(Work request):
The required result is the exact run of lines beginning at the one containing "How do I perform: Click wheelchair" and ending at the last line of the entries.

(Stored data):
Segment Open
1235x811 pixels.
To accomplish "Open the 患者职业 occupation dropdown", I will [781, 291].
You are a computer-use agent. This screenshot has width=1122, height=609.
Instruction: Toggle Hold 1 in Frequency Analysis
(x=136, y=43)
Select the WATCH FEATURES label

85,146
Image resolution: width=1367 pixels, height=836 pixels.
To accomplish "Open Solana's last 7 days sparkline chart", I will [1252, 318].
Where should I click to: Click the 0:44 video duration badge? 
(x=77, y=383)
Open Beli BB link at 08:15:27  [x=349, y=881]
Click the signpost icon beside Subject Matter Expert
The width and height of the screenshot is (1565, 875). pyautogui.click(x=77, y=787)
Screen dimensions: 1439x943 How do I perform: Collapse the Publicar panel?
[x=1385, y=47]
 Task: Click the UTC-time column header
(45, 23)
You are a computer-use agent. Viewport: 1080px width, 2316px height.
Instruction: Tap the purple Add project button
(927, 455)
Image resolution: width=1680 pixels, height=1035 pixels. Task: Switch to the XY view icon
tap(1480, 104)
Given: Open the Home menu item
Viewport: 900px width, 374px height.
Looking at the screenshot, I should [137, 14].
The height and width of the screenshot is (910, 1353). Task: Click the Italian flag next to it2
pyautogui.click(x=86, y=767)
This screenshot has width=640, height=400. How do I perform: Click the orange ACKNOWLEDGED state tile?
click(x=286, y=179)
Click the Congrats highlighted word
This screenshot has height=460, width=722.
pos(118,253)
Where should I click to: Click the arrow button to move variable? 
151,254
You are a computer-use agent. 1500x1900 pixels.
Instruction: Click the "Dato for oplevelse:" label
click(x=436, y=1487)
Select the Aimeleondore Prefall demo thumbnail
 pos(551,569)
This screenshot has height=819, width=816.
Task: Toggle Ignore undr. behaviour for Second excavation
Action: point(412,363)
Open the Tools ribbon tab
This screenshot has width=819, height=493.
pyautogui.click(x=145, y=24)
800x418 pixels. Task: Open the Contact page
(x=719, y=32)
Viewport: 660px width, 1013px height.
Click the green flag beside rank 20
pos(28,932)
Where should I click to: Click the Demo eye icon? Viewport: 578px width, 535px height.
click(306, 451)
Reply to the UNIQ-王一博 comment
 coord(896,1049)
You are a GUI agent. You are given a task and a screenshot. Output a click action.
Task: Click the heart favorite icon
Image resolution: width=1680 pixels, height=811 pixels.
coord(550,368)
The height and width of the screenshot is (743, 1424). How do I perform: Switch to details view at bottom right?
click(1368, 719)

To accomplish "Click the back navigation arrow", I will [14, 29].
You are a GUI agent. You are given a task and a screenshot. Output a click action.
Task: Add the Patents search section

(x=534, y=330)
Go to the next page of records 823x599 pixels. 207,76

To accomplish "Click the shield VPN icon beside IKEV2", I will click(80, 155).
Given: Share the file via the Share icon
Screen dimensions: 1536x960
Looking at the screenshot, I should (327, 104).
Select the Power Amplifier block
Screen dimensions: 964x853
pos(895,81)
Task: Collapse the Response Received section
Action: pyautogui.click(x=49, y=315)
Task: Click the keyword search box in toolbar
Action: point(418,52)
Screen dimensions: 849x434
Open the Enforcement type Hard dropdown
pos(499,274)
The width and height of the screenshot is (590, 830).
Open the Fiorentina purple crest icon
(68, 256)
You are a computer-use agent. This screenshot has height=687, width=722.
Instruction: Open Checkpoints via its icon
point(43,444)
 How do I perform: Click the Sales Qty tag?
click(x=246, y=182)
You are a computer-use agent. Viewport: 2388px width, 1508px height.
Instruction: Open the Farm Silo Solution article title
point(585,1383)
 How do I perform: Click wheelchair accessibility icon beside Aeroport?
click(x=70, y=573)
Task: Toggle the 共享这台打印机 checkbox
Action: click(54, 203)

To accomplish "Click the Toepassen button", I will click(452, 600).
Segment Closed
(Completed task):
 How do I perform: Click wheelchair accessibility icon beside Aeroport?
click(x=70, y=573)
Task: Toggle the 共享这台打印机 checkbox
Action: click(54, 203)

To accomplish "Click the Toepassen button", I will click(452, 600).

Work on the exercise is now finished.